◆ **Exercise goal**:
Exactly the lines from the one holding "The height and" through the last line of the listing below must appear in the answer, and no pictures.

◆ **Information**:
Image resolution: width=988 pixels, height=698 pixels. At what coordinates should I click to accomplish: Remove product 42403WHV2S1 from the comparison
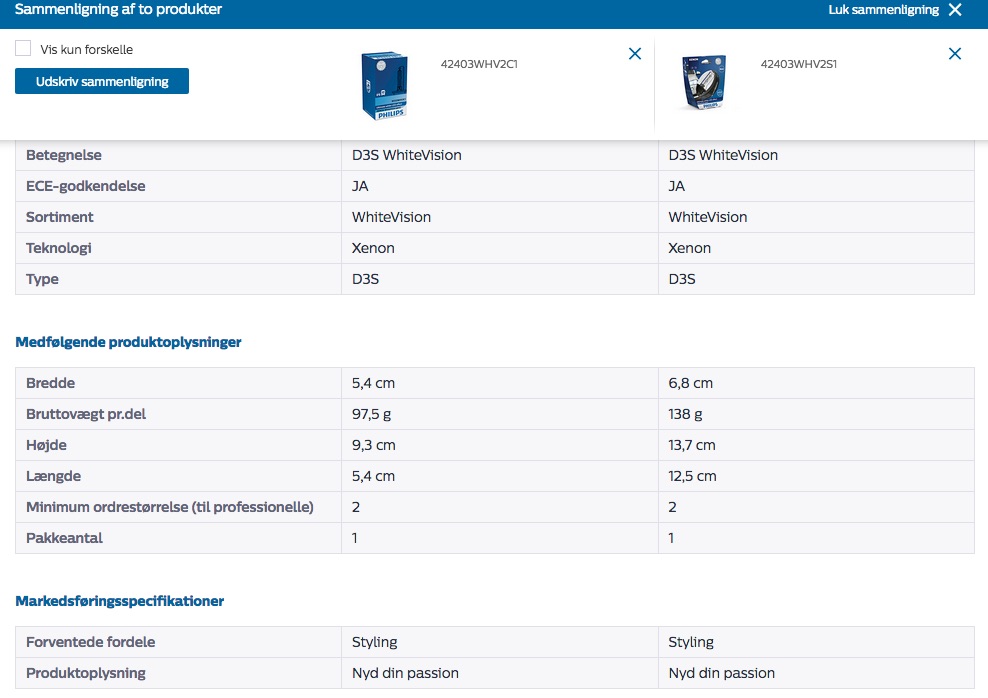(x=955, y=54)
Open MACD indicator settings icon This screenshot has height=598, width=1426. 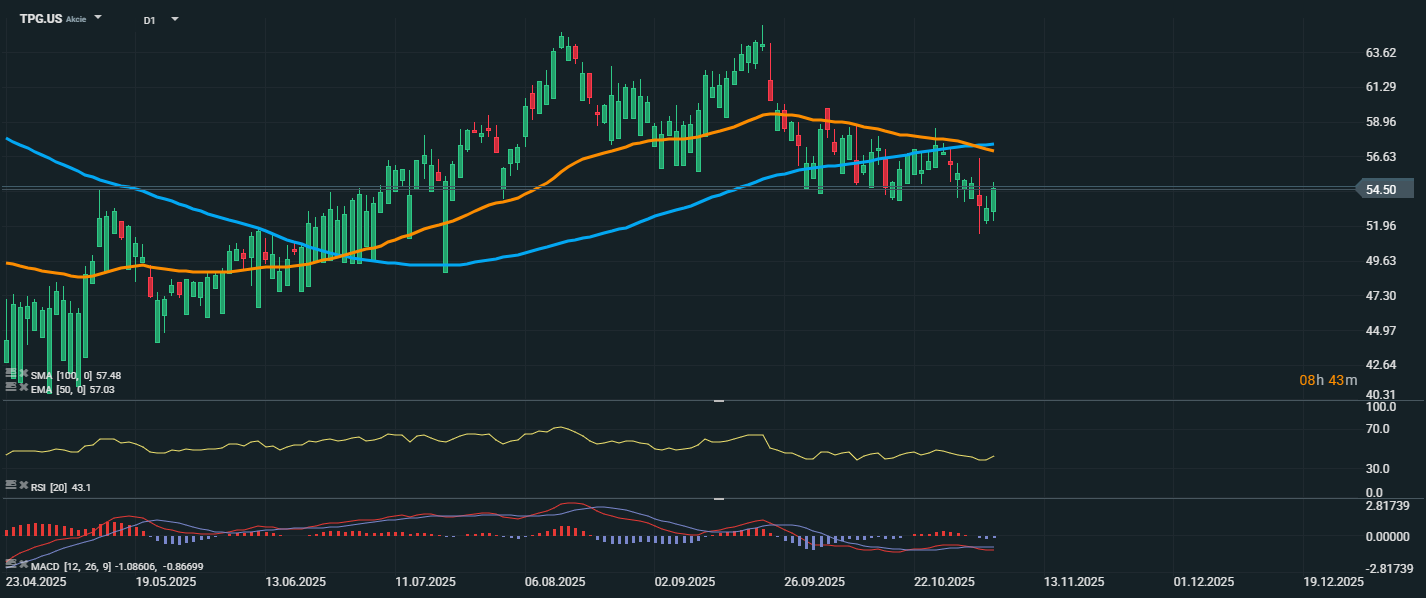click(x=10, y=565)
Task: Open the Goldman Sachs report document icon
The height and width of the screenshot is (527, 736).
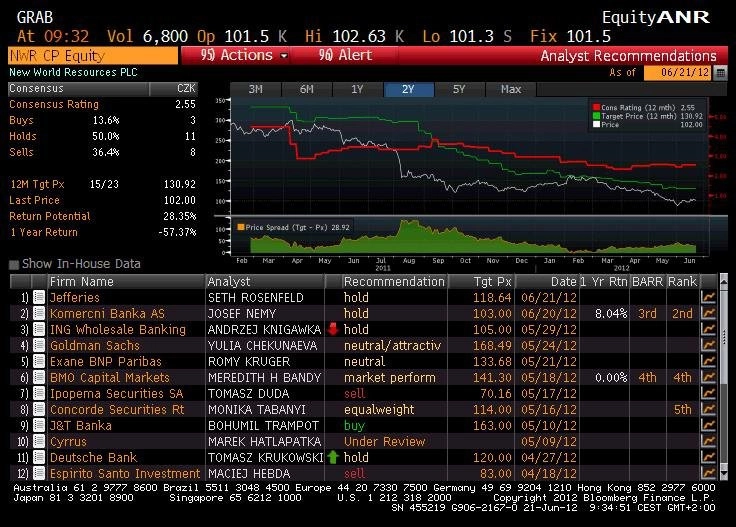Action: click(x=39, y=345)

◆ **Answer section**:
The height and width of the screenshot is (527, 736).
Action: click(x=39, y=345)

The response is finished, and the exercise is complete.